▸ **The task**:
Your answer is the lines below, exactly, from the one that contains "Market Verticals (126, 87)" through the one that contains "[Linkedin] (231, 4)", both included.

== Supplied data

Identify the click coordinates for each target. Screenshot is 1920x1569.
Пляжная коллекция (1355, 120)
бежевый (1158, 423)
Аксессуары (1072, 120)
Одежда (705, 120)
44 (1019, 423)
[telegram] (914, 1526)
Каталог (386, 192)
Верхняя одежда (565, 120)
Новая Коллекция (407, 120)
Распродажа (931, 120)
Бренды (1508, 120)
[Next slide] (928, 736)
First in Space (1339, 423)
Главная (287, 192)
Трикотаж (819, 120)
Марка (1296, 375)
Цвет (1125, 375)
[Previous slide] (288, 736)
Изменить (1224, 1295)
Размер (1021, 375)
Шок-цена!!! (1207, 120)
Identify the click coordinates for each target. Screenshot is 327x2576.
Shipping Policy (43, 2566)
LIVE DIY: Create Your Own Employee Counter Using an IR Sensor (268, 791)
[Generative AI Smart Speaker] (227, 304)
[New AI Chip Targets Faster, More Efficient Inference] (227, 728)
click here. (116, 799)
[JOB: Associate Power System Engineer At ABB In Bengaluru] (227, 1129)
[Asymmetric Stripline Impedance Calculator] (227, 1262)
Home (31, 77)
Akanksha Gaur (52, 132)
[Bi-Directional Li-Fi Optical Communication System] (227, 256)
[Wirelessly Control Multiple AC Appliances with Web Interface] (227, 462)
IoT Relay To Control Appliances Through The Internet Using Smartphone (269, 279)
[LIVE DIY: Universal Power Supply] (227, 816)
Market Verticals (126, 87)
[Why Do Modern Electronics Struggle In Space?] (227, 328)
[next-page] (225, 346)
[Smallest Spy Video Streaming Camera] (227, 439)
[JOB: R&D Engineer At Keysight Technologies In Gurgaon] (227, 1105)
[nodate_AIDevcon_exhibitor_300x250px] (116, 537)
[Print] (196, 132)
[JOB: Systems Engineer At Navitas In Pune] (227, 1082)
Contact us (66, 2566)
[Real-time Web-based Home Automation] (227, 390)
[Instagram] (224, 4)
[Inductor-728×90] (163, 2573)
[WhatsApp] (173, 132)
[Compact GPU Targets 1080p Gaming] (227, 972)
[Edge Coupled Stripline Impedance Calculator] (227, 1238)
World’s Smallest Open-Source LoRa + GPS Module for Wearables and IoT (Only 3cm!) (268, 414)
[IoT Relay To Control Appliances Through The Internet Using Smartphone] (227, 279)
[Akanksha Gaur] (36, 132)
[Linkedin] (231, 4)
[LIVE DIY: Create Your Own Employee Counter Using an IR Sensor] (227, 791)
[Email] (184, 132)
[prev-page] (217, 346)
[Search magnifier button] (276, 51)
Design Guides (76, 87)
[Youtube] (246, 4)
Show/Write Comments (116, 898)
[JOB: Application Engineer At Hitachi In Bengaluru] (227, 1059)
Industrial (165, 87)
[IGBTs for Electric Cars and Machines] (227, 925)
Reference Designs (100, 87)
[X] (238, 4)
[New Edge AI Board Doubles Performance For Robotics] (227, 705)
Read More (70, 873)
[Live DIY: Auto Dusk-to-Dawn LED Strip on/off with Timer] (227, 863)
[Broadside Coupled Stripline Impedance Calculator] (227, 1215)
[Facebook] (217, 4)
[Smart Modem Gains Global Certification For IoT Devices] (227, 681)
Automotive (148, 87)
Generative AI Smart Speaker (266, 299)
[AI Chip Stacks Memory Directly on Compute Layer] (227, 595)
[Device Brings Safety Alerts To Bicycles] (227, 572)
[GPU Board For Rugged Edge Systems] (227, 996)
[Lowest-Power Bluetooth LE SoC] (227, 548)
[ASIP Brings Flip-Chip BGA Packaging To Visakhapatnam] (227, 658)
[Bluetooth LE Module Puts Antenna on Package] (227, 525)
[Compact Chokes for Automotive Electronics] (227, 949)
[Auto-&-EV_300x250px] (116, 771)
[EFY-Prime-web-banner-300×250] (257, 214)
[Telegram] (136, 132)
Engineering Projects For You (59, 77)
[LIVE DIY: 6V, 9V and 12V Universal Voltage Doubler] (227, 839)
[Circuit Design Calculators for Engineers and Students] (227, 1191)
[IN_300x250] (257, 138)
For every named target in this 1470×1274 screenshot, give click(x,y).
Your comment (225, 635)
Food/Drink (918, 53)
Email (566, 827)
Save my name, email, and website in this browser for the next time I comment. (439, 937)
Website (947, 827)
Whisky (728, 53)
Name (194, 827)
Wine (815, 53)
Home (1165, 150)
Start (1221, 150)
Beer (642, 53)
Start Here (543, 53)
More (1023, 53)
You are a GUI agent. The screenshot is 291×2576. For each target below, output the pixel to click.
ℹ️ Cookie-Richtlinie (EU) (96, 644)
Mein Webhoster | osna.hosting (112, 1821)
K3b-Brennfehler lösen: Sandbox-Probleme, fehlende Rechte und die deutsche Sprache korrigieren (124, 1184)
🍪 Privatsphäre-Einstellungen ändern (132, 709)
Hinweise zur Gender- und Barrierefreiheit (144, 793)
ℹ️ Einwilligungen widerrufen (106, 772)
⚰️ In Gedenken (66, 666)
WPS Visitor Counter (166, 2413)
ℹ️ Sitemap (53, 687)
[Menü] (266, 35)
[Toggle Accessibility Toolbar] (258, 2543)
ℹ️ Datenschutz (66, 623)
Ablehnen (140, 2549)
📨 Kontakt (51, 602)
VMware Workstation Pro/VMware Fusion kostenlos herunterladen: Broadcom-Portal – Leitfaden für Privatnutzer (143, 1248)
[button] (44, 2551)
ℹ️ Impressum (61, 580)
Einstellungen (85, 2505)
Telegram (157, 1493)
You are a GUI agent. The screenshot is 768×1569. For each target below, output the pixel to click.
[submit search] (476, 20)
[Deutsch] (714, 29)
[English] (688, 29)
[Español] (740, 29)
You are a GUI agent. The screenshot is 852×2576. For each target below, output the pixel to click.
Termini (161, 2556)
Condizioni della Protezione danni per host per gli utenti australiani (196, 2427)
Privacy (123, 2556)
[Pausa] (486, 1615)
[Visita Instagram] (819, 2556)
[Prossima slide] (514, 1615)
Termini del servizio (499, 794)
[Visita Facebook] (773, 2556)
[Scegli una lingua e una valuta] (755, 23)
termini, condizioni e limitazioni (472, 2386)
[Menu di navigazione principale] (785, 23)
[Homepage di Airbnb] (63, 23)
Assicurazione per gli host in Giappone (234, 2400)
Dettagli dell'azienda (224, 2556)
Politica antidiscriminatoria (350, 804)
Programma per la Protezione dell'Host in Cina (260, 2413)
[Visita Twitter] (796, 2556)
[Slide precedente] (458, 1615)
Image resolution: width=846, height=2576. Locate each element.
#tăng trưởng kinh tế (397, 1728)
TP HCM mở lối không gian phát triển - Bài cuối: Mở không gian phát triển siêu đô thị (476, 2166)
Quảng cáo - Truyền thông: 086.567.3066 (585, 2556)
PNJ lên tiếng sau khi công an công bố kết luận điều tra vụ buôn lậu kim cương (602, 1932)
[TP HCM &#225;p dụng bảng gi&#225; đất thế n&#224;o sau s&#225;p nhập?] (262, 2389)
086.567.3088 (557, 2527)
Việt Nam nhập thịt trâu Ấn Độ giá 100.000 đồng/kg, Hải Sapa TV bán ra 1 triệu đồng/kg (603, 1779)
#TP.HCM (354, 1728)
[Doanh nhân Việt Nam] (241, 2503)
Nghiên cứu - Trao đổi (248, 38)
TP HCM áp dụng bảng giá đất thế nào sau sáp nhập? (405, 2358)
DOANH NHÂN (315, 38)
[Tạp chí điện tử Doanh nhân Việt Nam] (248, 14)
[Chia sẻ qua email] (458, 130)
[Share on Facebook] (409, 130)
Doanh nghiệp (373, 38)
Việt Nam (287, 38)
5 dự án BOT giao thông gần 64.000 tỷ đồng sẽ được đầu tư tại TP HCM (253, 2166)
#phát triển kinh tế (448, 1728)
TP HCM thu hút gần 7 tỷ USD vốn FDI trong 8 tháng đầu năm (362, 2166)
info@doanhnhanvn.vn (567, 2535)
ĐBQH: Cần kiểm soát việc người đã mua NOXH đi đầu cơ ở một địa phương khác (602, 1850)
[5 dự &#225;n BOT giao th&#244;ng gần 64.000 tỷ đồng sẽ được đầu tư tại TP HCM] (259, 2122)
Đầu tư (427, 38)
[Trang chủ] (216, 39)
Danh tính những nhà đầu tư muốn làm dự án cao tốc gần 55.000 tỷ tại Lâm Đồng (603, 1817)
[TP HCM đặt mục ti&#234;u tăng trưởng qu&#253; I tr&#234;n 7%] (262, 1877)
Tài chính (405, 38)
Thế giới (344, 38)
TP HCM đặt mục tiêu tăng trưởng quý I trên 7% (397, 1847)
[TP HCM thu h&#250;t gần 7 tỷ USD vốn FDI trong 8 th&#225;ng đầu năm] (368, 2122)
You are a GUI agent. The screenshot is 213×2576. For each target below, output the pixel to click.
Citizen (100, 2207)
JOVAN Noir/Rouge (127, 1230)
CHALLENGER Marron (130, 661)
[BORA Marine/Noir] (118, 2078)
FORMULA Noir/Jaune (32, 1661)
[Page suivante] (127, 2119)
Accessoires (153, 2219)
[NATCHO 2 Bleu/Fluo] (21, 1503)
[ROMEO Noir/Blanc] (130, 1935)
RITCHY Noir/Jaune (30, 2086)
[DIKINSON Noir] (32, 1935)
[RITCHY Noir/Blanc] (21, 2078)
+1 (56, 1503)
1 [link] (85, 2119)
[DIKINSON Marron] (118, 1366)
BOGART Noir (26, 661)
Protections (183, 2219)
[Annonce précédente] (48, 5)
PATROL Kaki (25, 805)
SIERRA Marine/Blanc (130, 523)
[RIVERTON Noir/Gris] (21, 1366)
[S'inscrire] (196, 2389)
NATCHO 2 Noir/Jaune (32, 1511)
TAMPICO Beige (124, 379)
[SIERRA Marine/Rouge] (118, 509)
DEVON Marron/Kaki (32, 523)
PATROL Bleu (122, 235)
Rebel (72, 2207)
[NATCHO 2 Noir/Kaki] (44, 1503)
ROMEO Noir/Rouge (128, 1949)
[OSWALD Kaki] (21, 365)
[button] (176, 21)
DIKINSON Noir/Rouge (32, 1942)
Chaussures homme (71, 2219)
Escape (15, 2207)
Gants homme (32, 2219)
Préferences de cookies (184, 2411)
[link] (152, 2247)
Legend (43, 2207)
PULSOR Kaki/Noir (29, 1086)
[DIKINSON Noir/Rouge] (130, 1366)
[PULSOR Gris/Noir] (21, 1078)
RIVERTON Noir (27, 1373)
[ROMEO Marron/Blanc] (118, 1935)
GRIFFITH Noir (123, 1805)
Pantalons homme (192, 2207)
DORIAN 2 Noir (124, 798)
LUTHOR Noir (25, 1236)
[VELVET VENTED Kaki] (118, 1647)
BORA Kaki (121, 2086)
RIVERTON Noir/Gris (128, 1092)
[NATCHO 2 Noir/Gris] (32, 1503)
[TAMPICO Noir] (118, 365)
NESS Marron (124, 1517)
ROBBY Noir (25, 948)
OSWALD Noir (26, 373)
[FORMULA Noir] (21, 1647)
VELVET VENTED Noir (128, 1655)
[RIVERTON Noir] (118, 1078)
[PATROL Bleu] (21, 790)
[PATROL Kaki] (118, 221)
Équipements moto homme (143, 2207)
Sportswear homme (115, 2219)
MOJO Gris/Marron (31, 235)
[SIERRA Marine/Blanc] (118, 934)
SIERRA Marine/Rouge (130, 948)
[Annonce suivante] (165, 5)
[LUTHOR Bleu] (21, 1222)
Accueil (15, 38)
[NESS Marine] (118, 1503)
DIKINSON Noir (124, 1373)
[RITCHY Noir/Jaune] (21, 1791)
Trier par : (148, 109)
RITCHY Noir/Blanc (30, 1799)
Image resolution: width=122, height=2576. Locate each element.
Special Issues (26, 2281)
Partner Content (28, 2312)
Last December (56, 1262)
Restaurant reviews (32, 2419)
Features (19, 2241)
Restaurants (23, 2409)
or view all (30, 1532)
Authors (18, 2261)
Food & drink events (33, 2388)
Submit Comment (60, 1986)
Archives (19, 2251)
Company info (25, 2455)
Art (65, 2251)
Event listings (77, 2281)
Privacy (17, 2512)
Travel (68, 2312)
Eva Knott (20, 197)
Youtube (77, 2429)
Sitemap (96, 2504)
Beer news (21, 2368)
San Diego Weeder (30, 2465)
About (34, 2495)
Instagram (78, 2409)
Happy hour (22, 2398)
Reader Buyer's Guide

====

▸ **Solved problem**:
Market Verticals (126, 87)
[Why Do Modern Electronics Struggle In Space?] (227, 328)
[next-page] (225, 346)
[Smallest Spy Video Streaming Camera] (227, 439)
[JOB: R&D Engineer At Keysight Technologies In Gurgaon] (227, 1105)
[nodate_AIDevcon_exhibitor_300x250px] (116, 537)
[Print] (196, 132)
[JOB: Systems Engineer At Navitas In Pune] (227, 1082)
Contact us (66, 2566)
[Real-time Web-based Home Automation] (227, 390)
[Instagram] (224, 4)
[Inductor-728×90] (163, 2573)
[WhatsApp] (173, 132)
[Compact GPU Targets 1080p Gaming] (227, 972)
[Edge Coupled Stripline Impedance Calculator] (227, 1238)
World’s Smallest Open-Source LoRa + GPS Module for Wearables and IoT (Only 3cm!) (268, 414)
[IoT Relay To Control Appliances Through The Internet Using Smartphone] (227, 279)
[Akanksha Gaur] (36, 132)
[Linkedin] (231, 4)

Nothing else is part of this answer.